Thus, in some embodiments, formulations of the present invention are provided for use in reducing or preventing a subject's risk of contracting a viral infection (eg, COVID-19), wherein the subject is at high risk for COVID-19 and , eg, the subject is selected from the group defined above. In some embodiments, formulations are provided for use in the prophylaxis of uninfected subjects at high risk for COVID-19, such as subjects selected from the groups defined above. Prevention may be to reduce the risk of a subject contracting symptomatic or asymptomatic COVID-19 infection. Prophylaxis may be aimed at reducing the risk of death and/or severity of symptoms (subjects must be infected with COVID-19). Prophylaxis may be to reduce the risk of a subject getting moderate or severe COVID-19.

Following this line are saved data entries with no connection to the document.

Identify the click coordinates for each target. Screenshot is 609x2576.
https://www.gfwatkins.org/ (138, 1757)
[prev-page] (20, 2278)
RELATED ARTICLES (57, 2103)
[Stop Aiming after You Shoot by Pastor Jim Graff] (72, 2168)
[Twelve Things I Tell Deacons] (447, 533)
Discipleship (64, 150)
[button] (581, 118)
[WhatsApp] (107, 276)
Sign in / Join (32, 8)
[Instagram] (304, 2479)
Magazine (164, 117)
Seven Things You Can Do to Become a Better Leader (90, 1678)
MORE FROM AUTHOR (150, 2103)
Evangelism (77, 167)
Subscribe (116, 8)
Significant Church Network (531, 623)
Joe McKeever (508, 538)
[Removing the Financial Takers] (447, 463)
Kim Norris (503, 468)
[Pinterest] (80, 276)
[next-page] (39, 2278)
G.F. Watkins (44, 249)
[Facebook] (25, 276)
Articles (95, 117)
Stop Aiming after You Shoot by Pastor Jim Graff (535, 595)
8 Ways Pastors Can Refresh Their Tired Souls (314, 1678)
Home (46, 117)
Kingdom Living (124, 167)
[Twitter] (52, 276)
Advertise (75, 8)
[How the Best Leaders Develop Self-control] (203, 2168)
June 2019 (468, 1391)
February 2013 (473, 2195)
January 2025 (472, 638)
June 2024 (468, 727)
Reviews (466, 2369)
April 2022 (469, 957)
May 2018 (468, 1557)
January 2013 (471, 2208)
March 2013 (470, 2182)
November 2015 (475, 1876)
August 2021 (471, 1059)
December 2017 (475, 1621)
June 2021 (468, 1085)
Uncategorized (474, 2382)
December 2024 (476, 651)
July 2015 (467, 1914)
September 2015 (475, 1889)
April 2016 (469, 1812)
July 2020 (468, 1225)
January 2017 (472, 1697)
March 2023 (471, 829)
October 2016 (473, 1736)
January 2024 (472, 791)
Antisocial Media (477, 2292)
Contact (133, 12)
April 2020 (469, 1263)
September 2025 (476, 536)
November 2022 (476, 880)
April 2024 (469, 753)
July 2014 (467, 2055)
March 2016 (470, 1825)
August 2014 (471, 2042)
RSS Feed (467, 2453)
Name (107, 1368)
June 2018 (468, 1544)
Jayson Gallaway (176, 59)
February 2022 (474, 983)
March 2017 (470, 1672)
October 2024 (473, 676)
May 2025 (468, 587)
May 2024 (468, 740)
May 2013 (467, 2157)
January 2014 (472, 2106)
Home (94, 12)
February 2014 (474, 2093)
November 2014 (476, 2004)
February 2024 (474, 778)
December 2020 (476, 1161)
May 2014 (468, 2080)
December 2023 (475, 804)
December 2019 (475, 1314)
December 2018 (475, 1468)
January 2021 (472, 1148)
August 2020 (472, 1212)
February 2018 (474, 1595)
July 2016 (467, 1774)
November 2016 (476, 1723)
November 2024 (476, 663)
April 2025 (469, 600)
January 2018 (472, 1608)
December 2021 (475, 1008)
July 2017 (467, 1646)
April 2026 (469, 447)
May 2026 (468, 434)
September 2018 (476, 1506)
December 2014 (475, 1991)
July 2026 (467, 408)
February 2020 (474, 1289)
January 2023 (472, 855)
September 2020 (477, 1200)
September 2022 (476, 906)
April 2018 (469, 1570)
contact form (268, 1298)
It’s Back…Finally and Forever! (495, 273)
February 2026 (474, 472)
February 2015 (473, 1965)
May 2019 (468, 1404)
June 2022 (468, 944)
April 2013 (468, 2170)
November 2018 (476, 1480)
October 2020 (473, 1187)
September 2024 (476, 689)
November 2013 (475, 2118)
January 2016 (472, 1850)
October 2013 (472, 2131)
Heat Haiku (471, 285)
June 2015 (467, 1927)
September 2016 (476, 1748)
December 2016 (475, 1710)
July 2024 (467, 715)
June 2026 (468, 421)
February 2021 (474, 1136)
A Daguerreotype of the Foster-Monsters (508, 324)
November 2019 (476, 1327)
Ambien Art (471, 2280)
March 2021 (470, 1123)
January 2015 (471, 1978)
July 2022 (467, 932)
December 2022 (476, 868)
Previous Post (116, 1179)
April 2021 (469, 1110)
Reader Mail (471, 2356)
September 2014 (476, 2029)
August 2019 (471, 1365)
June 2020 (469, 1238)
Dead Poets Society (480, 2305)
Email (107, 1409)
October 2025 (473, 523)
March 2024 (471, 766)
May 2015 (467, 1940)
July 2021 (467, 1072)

In some embodiments, prophylaxis reduces the risk of the subject getting a secondary infection (eg, secondary bacterial infection), wherein the subject is at high risk for COVID-19, eg, the subject is in a group defined above is selected from Prevention can reduce the risk of death or severity of secondary infections.

Therefore, the formulation of the present invention is particularly suitable for prophylactic treatment of high-risk groups, ie, subjects at high risk for infections such as COVID-19. A “subject at high risk for COVID-19,” also referred to as a “high-risk subject” or “high-risk patient,” includes a subject with a weakened (i.e., immunocompromised) immune system that reduces the body's ability to fight infections and other diseases. . It also reduces the subject's ability to recover from infection. A high-risk subject may have a higher risk of contracting COVID-19 and/or suffering from a more severe and/or longer-term infection. High-risk subjects may also be more susceptible to different types of infections, such as secondary infections.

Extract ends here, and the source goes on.